I don’t at all see how this difference makes a difference! Eliezer would always have predicted that an AI aimed at maximizing reader scores would have produced a response to TurnTrout’s question that maximized reader scores, so it’s silly to present them doing so as a gotcha!
This article does not predict that LLM behavior. Here’s another quote from it:
Here, the category boundary you are describing is “outputs that human raters give high scores to”. That is a complex category of human values. This is squarely in both “formal fallacies” described by the article, the fallacy of “underestimating the complexity of a concept we develop for the sake of its value” and the fallacy of “anthropomorphic optimism”.
My reading is that, if this article is correct, then an AI trained to “produce outputs that human raters give high scores to” will instead produce out-of-distribution text that fits the category the AI learned, and not the category we wanted the AI to learn, especially when placed in novel situations. Less like Claude, more like Sydney and Bing.
You apparently have the opposite reading to me.

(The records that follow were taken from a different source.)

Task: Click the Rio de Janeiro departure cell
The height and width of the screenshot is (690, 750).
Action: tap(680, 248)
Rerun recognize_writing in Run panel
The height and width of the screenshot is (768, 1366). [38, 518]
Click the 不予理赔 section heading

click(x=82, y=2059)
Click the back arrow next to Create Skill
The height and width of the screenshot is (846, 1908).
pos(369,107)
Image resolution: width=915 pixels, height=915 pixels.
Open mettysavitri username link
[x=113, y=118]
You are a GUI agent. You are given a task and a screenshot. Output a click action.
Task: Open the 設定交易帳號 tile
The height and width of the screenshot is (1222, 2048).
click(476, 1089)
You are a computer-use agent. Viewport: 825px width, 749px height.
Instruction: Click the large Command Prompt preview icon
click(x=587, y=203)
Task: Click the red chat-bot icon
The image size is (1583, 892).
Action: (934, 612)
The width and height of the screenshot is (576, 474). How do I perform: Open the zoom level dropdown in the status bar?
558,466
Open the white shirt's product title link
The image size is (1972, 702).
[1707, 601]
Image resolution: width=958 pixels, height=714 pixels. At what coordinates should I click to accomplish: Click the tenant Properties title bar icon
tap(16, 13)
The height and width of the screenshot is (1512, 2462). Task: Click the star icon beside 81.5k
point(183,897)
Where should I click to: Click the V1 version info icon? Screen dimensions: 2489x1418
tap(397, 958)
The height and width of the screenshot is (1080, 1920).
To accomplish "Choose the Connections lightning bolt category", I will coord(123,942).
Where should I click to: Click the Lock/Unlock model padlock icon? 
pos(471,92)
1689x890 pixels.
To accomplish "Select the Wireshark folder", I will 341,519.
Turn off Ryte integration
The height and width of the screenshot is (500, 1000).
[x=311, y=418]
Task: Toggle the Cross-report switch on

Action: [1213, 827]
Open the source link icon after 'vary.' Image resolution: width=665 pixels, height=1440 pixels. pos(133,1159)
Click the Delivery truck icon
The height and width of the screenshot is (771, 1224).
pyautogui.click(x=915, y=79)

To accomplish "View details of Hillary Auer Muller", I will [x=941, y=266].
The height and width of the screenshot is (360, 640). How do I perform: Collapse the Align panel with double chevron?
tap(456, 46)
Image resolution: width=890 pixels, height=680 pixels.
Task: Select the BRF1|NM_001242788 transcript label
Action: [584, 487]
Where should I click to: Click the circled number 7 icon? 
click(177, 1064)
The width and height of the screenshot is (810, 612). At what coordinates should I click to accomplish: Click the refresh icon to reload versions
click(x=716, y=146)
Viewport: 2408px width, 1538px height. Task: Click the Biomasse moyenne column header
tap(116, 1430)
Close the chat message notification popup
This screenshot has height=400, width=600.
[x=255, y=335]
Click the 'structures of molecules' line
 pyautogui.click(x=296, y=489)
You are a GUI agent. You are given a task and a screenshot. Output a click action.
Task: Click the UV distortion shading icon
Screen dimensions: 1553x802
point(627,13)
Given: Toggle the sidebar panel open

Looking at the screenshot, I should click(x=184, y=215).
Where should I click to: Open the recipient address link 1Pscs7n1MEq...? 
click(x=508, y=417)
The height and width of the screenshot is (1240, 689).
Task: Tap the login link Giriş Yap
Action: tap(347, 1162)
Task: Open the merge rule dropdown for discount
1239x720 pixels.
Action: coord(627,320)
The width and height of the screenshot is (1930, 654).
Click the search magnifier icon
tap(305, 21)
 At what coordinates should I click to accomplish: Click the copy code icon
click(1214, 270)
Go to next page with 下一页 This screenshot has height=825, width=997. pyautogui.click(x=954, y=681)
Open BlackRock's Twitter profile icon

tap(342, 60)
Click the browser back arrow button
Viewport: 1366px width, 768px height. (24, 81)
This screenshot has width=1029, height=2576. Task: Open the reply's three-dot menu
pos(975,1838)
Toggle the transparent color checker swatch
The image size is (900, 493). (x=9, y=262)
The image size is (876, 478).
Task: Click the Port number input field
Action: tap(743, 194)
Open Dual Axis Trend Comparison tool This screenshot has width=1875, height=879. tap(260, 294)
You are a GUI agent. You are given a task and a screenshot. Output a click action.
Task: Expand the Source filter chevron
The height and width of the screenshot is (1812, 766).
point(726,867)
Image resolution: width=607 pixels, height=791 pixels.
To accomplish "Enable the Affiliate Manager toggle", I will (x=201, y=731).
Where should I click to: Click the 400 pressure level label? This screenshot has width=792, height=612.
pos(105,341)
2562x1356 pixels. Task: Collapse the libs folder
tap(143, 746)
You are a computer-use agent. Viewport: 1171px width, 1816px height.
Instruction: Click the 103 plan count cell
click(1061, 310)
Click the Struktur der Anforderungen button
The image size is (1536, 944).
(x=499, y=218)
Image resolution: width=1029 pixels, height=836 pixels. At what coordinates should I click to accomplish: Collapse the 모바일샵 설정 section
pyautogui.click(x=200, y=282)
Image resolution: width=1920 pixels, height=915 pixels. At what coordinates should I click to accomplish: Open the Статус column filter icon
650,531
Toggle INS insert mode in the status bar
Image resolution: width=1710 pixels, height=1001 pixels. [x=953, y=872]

I don’t see it, at all.
I think TurnTrout’s point is that in order for the AI to succeed at the “magical category” pointed at by the words “outputs that human raters give high scores to”, it has to also have learned the strictly easier “unnatural category” pointed at by the words “making people smile”. And the results show that it has learned that.
Not being able to figure out what sort of thing humans would rate highly isn’t an alignment failure, it’s a capabilities failure, and Eliezer_2008 would never have assumed a capabilities failure in the way you’re saying he would. He is right to say that attempting to directly encode the category boundaries won’t work. It isn’t covered in this blog post, but his main proposal for alignment was always that as far as possible, you want the AI to do the work of using its capabilities to figure out what it means to optimize for human values rather than trying to directly encode those values, precisely so that capabilities can help with alignment. The trouble is that even pointing at this category is difficult—more difficult than pointing at “gets high ratings”.
I think we probably don’t disagree much; I regret any miscommunication.
If the intent of the great-grandparent was just to make the narrow point that an AI that wanted the user to reward it could choose to say things that would lead to it being rewarded, which is compatible with (indeed, predicts) answering the molecular smiley-face question correctly, then I agree.
Treating the screenshot as evidence in the way that TurnTrout is doing requires more assumptions about the properties of LLMs in particular. I read your claims regarding “the problem the AI is optimizing for [...] given that the LLM isn’t powerful enough to subvert the reward channel” as taking as given different assumptions about the properties of LLMs in particular (viz., that they’re reward-optimizers) without taking into account that the person you were responding to is known to disagree.
I’ll also say to the extent they are optimizing in a utility-maximizing sense, it’s about predicting correctly about the whole world, not a reward function in the traditional sense (though they probably do have more learned utility functions/values as a part of that), so Paul Crowley is still wrong here.